25 thoughts on “A self-catering break in the Scottish Borders”

  1. Next time you cross the border, come and visit Berwick-upon-Tweed. We have a fabulous sandy dog friendly beach at Spittal. I walk my two Westies there every day. Plenty of dog friendly eateries too. PS. I go to that ice cream shop in Eyemouth. The last time I was there I had tablet ice cream…. for all of 5 mins, till a seagull decided I wasn’t to have it!! Grrr. Lol.

  2. Oh my goodness, you must completely fast between all those delicious meals and treats! yeah, my family is pretty disgusted with my demands when it comes to heights – when the children were young, they had to step back as i barked at them, as they got older, they were amused at my frantic attempts to control them, and now in their 20s, they smile and acquiese out of kindness to their poor momma. Battlegrounds are always on our visit list – they are such sad and reflective places – so much horrible loss of sons and husbands. I cannot image how mums survive the trauma and loss.

    1. Ha ha hiking between treats helps burn off calories. Luckily I don’t have much of a sweet tooth so it’s rare for me to eat ice-cream and desserts. Glad I’m not the only neurotic clifftop screamer. 😂 it’s hard to imagine the devastation of 17,000 dead people all lying in one field. I always wonder where they end up buried too. Hidden away somewhere and forgotten about. We never got our king back to bury either.

  3. Never went to Flodden where “The Flowers o’ the forest are a’ wede away” Mainly the border Abbeys and Sweetheart Abbey. I really don’t think I would have coped well at Flodden. However, loved the post and I’m so glad the Teen found animals that she could respond to. Lovely photographs. I did a feature on the Priory some years ago so I was glad to see that included in your travels. I so enjoy your posts and the adventures of the Wee White Dug. Would love to do something similar here but about an hour drive west and I would reach the small fishing port of – which, by the way, contains about 85% of the world’s known Jade deposits. From here to there, it’s just open and empty land.

    1. Flodden was sad but beautiful too. Treated very sympathetically. Given that it was a huge English victory I think that says a lot. Coldingham is lovely and the Priory fascinating. Because I’ve always lived by the sea it’s in my blood. I need to be near it or water. Think that’s why I love the islands so much.

  4. Braw photos Braw wee dug
    Great history lesson too
    I’ll keep reading your blogs 🐾💙🐾💙

  5. Ciao Sam, this was an extraordinary post I loved each words and each photos, I will go and check for more informations. Thank you again for sharing 💚💚💚 N.

  6. Thankyou so much! So enjoyed the read and the photographs. Kind of you to let us ‘join’ you on your travels. Looking forward to more installments to come.

  7. Wow! The Wee White Dug is a hit wherever he goes! And your photos are just sensational, Samantha. Thank you for inviting readers to travel with you.
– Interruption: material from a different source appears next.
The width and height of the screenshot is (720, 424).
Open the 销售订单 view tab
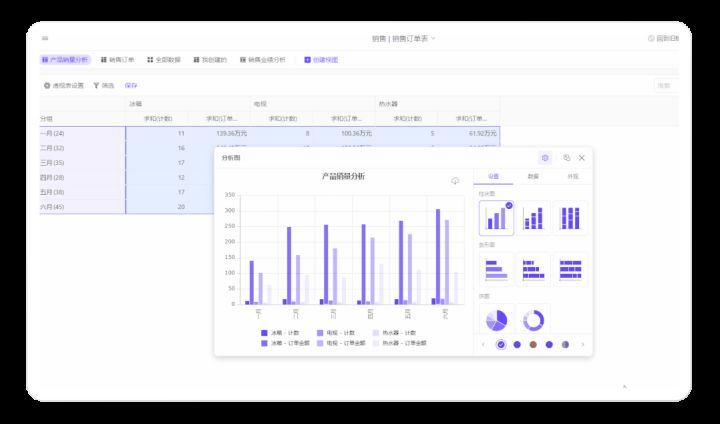click(x=117, y=60)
Thanks for your example of making life a joyful journey – everywhere you go!

  8. Wow, that was very cool and beyond interestingly! That is something I can only dream of doing but would love to. You are very fortunate. Being a Scotsman, it was pretty moving to see all those locals. Thanks for sharing, I’ll be watching that over and over!

  9. I am looking forward to more adventures of the Wee white Dug in the future. The photos are amazing and make our trip to the Isles from Canada in May something to really look for.

  10. Beautiful. The Borders is the one part of Scotland I’ve barely explored. Driven through it enough but never strayed off the motorway. Some good spots for a future trip to the Homeland.

    1. Oh absolutely – always nice to add places to the list. The Borders were a favourite day trip when I was a child. I love the Berwickshire coast as it’s often overlooked for the more popular abbey towns like Melrose.